Hello. I found a clean and "nearly new" Model 28 at a good price the other day. I do not think that the service stocks that came on it were original as they were dinged up pretty good. This gun has no holster wear comensurate with the beat up stocks. For now, I stuck a set of the large N-frame target grips on it.









_This one has the "N" serial number and the action was not quite as smooth as other N-frames, but was easily cleaned up and improved._









_The action on this older Model 28 ("S" prefix in serial number and 4-screw) is as smooth as I've seen on any N-frame S&W._

I paid $300 for this latest Model 28 and consider it money well-spent. The gun shoots and functions just fine...as expected.

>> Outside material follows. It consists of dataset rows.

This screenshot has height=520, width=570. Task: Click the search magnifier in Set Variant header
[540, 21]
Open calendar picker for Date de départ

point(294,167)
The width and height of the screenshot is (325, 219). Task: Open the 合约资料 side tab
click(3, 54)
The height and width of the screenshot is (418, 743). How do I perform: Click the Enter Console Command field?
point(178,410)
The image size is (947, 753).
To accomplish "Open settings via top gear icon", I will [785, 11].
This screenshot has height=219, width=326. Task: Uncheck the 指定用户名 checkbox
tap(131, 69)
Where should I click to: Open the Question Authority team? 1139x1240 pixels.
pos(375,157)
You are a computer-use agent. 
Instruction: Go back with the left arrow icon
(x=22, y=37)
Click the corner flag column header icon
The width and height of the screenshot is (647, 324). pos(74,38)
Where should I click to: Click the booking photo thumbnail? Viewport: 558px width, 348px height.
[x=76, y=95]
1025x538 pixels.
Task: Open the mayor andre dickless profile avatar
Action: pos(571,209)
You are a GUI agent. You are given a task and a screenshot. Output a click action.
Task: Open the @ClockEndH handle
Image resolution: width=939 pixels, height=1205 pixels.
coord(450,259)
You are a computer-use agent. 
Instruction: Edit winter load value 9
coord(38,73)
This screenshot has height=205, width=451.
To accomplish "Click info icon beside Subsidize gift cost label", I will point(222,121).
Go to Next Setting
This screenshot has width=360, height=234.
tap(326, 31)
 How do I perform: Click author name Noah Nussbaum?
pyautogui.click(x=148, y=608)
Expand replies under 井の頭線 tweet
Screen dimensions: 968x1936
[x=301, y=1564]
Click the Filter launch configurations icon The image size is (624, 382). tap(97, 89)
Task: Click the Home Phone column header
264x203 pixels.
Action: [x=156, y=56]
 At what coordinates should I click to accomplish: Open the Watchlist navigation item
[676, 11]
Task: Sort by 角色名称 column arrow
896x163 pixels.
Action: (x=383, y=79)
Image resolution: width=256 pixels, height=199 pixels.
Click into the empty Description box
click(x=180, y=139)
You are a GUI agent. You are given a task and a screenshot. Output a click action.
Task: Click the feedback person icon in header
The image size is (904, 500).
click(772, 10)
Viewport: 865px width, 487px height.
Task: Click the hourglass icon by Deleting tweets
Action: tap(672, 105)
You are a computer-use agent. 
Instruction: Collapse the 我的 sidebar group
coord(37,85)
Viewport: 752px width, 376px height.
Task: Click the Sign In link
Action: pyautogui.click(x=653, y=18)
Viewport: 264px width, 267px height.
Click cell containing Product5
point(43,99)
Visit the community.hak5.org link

I remember when these things were in many police holsters and very easy to find at what would now be considered cheap prices.

If I had a time machine...

Best.


----------



## Shipwreck (Jan 26, 2006)

Congrats


----------



## hberttmank (May 5, 2006)

That is very nice. Sure wish I had kept the 6 inch M28 I had back in 1980.


----------



## Stephen A. Camp (May 9, 2006)

Hello. I understand what you mean. I have let several choice shooters get away.

Best.


----------



## Baldy (Jun 21, 2006)

Nice find there Stephen. I seen several at the gun show Sunday but they were in sad shape. They were asking top dollar of $400 up. No boxes or papers and two had after market stocks on them. I tried to get a Model 36 off one guy but he wanted $375 and would not come down. Oh well that's part of the game I guess. Glad you got a good one.


----------



## hkenvy91 (Oct 6, 2006)

i picked up a 6 inch 28-2 highway patrolman with (s) serial# and she is butter smooth for 300


----------



## Revolver (Aug 26, 2006)

Money well-spent is an understatement!


----------



## JJB (Dec 27, 2006)

*nice looking handgun!!*

n-frame smith&wessons have always been my favorite revolvers.......especially the tapered barreled mod 27-28s.........

LIFE IS SHORT....................


----------



## Warhawk (Jan 4, 2007)

Very nice, and a great price. I've been noticing that older S&W revolvers are going up in price lately.


----------